The original plan was to take one issue and film a live-action scene out of it. "It became apparent that there were so many issues that we'd have a three-hour video if we did it that way," Dr. Grove said. The script was eventually written with three different plays involving several issues apiece. The task force approved the script before it went into production, and although the video ran longer than expected, unlike a Hollywood production it did come in under budget.

Production on the video started in September 1999 and finished just before Christmas. Grove wrote the script with guidance from the Ethics Education Task Force (see Figure 1). Its first conference call meeting was in July; members worked through the summer, then held a meeting at WQA Mid-Year conference in Point Clear, Ala. The video was shot in the fall. In the meetings, they honed the philosophy of the video. Should it be humorous? Should it be preachy? What kinds of issues should be included?


Figure 1. WQA Ethics Task Force members

Chairman, John Rickert, CWS-VI, Li'l John's Water Treatment, Eagle, Colo.
Susan McKnight, CWS-I, Quality Flow Inc., Northbrook, Ill.
Skip Reuderman, CWS-III, Clear Choice Water Conditioning, Lamar, Colo.
Howard Borland, CWS-I, Howard Heating and Cooling Inc, Weaverville, N.C.
Bob Hawkins, CWS-III, Hawkins Water Tech Inc., Middlebury, Ind.
Jack Lorenzen, CWS-V, Quality Water Services Inc.
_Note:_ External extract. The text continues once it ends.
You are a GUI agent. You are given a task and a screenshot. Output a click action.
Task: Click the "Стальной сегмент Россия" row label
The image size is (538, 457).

Lincoln, Neb.
Bill Maher, CWS-V, Maher Water Corp., Stevens Point, Wis.
Vicki Stutzman, CWS-I, Du-Mor Water Systems Inc., Elkhart, Ind.
Alger Sutherland, Las Vegas Water Conditioning, Las Vegas, Nev.

The entire course when finished will be in three parts. Those currently certified will be required to take the course within the next three years and newly certified professionals will have to take it within their three-year cycle. The course is worth 1.5 CPD of credits, half of all the required credits in a three year cycle. "This is the importance we put on ethics in the certification program," Grove said.

Grove also wrote the script for the Water Quality 101 training video and one other at her previous job. "This is the first one that actually took lots of creativity. I felt like Lillian Hellman," said Grove. "We designed it to be instructive and fun. Otherwise it wouldn't hold people's attention."